* INSTRUCTIONS TO FOLLOW *
Print the line that contains "At what coordinates", then every line after it until the entries end, exactly as they read; do not include pictures.

[DATA EXTRACTS Boundary: Start]

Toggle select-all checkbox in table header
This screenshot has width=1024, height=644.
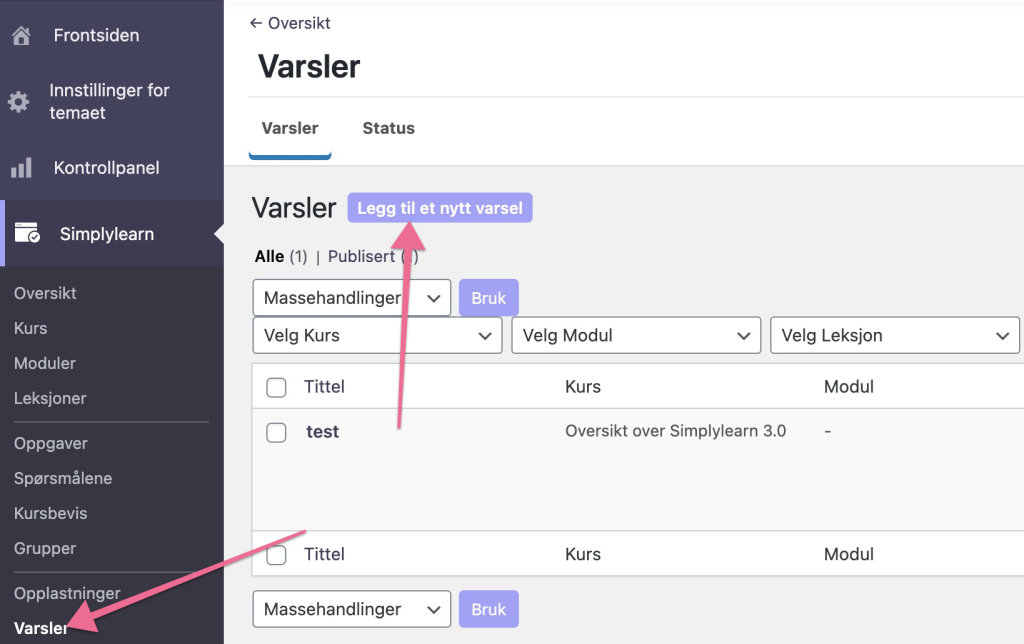[x=277, y=387]
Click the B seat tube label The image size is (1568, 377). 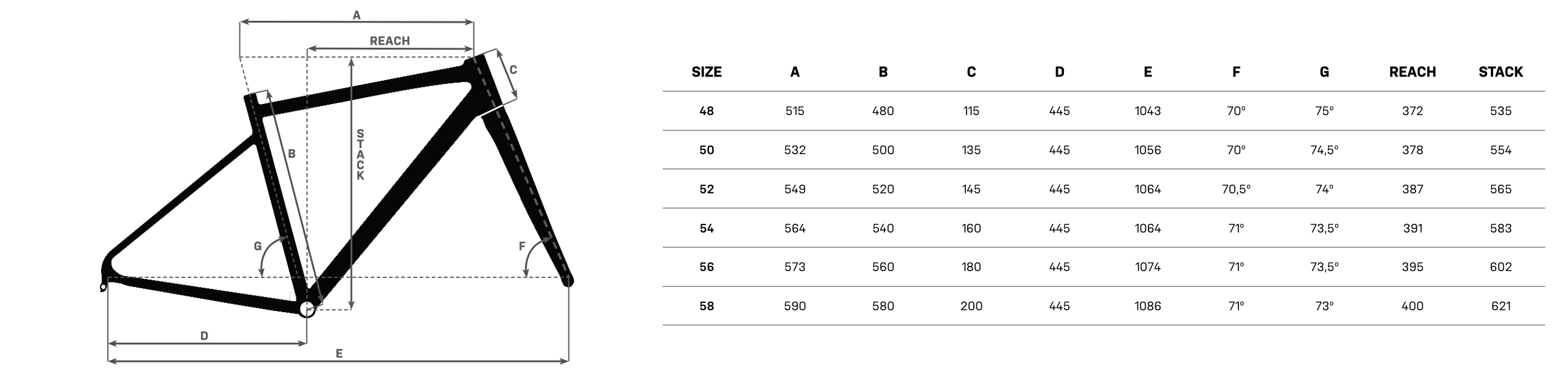[x=292, y=154]
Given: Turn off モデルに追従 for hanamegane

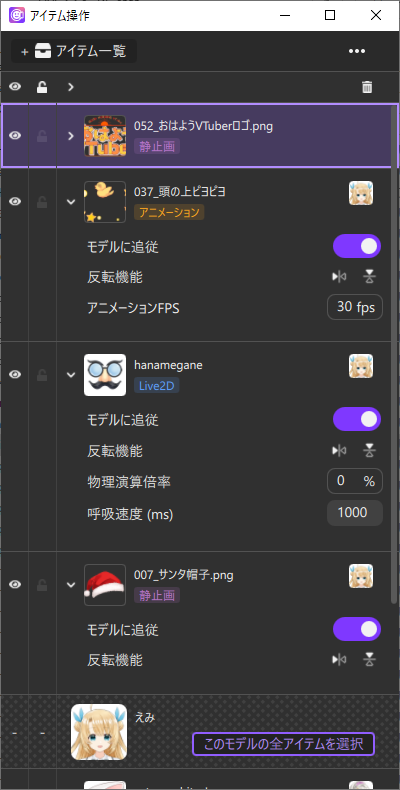Looking at the screenshot, I should tap(357, 419).
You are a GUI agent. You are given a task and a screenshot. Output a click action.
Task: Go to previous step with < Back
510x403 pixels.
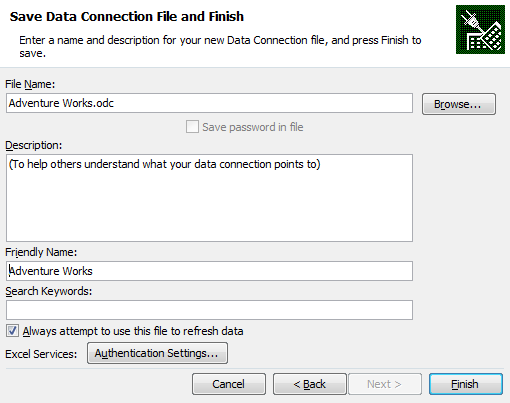pyautogui.click(x=310, y=384)
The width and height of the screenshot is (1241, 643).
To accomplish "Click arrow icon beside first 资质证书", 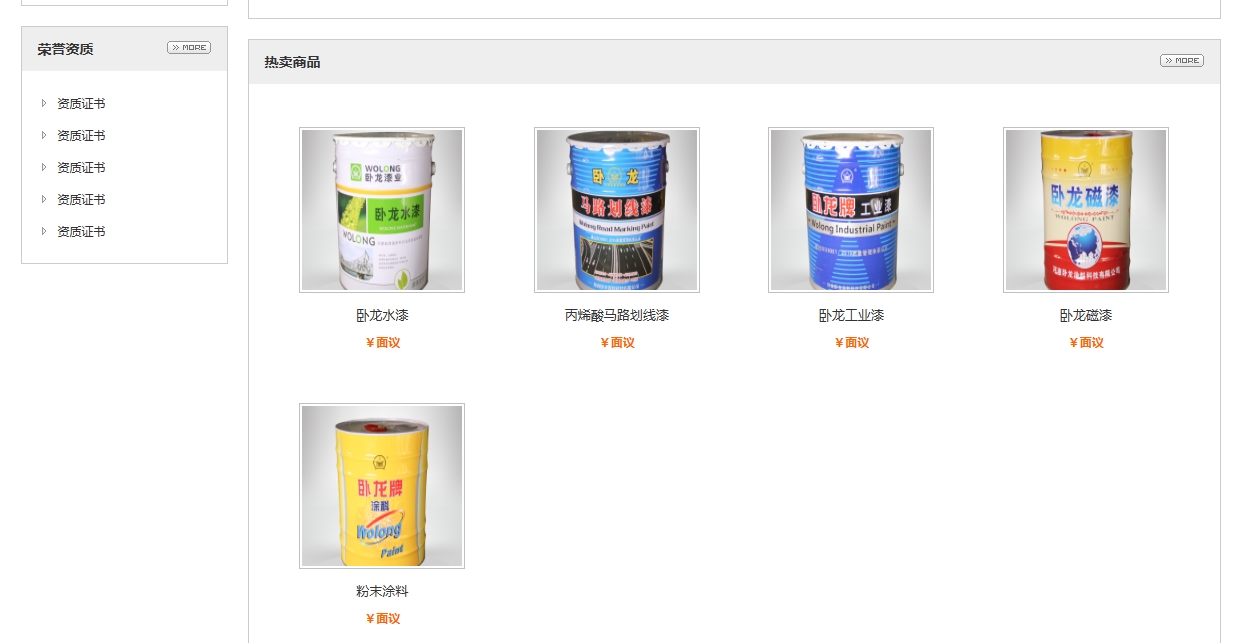I will click(x=44, y=103).
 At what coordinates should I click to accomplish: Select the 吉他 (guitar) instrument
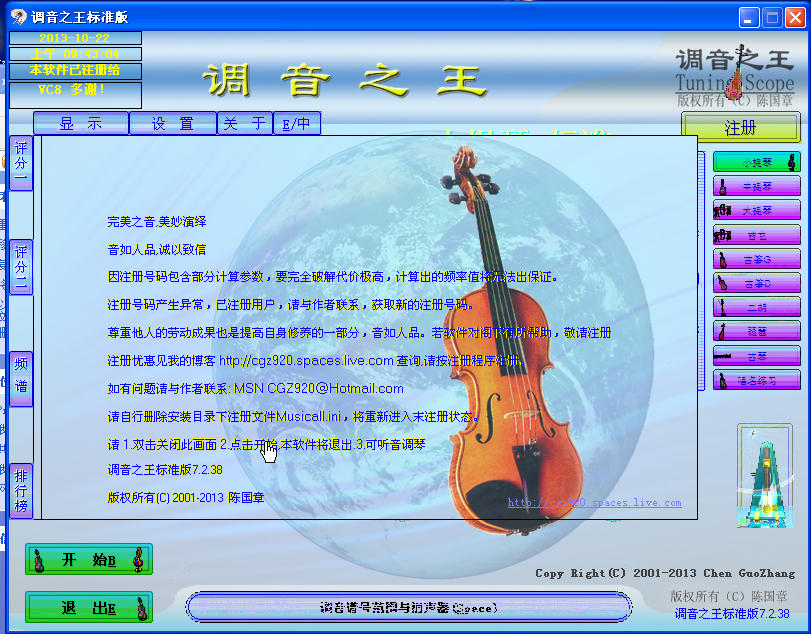pyautogui.click(x=757, y=236)
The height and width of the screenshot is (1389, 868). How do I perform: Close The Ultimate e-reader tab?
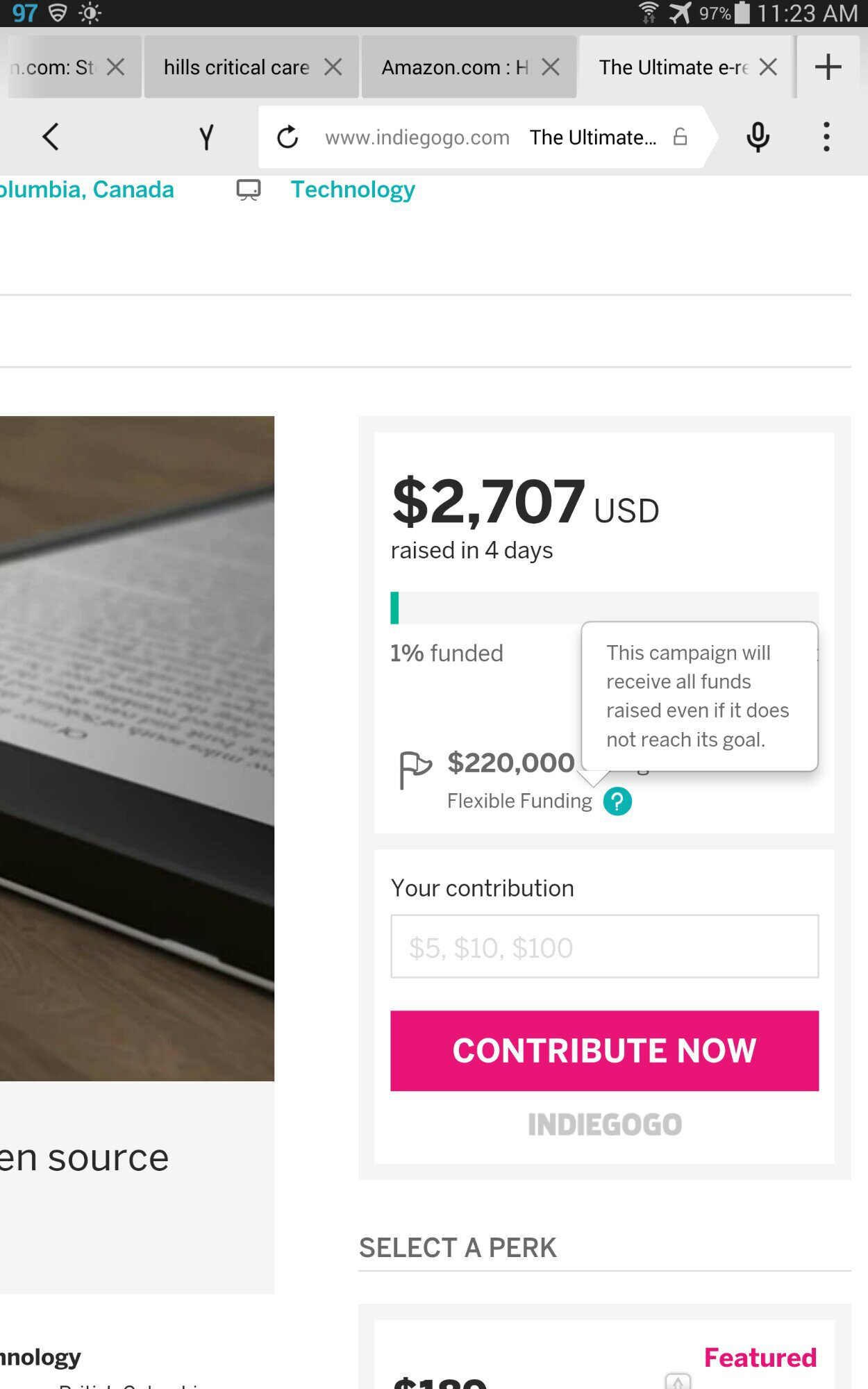tap(768, 67)
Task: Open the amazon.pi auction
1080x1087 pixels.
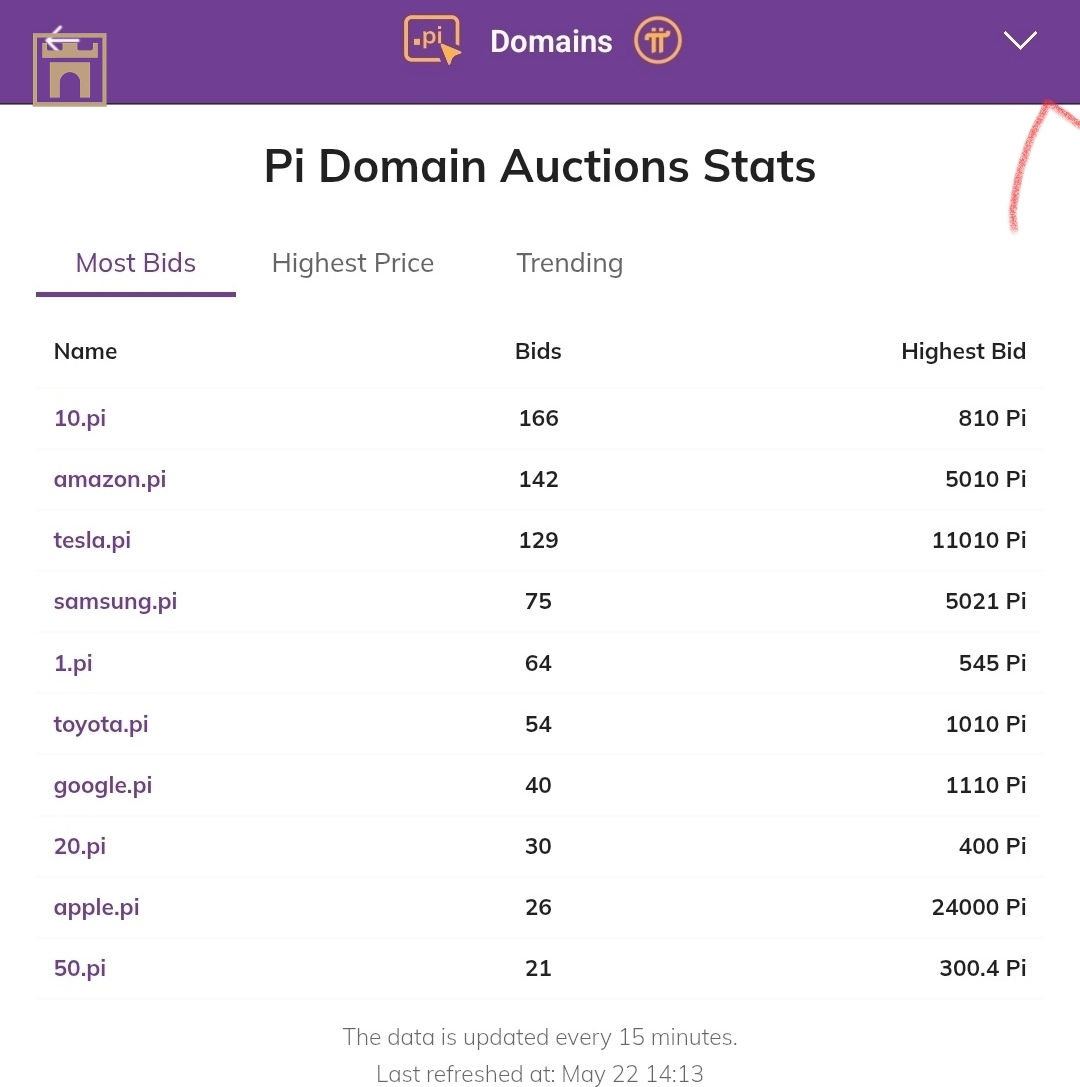Action: click(110, 479)
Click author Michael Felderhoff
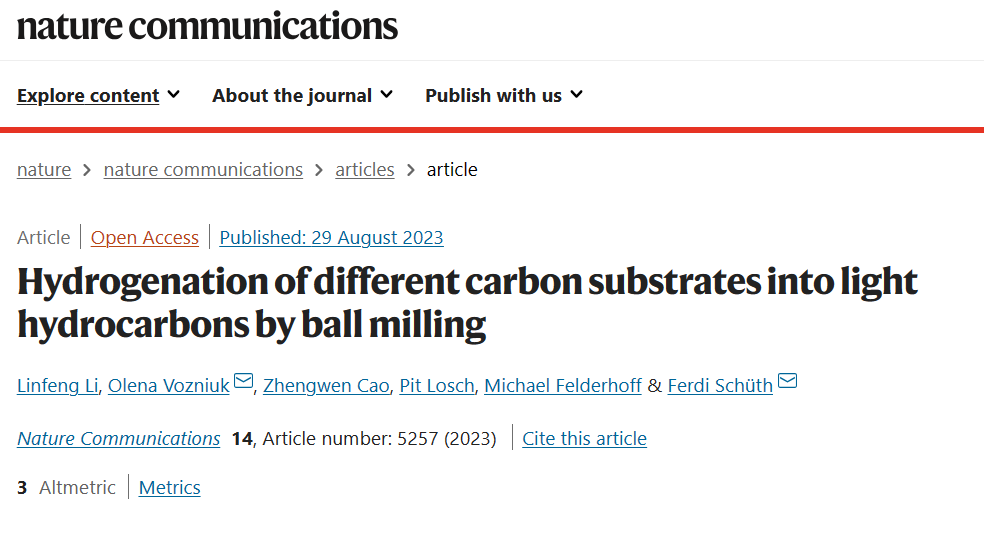 click(563, 385)
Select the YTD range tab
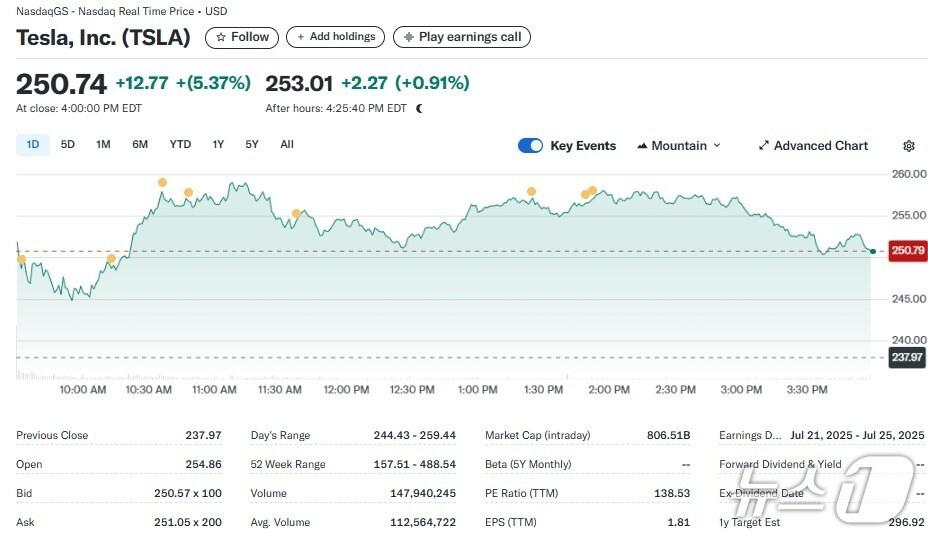 pyautogui.click(x=180, y=144)
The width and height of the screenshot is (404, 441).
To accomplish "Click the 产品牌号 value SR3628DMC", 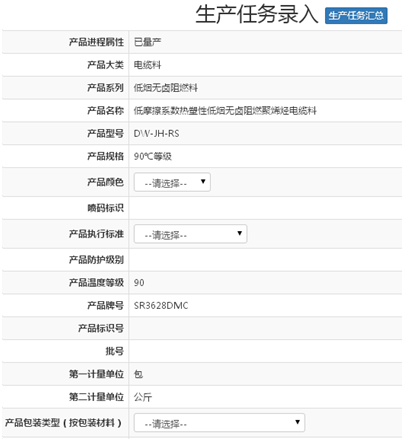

[DATA EXTRACTS Boundary: End]

* TASK SOLUTION *
 At what coordinates should I click to accomplish: Select the 吉他 (guitar) instrument
pyautogui.click(x=757, y=236)
The height and width of the screenshot is (1389, 868). How do I perform: Close The Ultimate e-reader tab?
tap(768, 67)
Task: Open the amazon.pi auction
1080x1087 pixels.
Action: click(110, 479)
Click author Michael Felderhoff
 click(563, 385)
Select the YTD range tab
 pyautogui.click(x=180, y=144)
The width and height of the screenshot is (404, 441).
To accomplish "Click the 产品牌号 value SR3628DMC", 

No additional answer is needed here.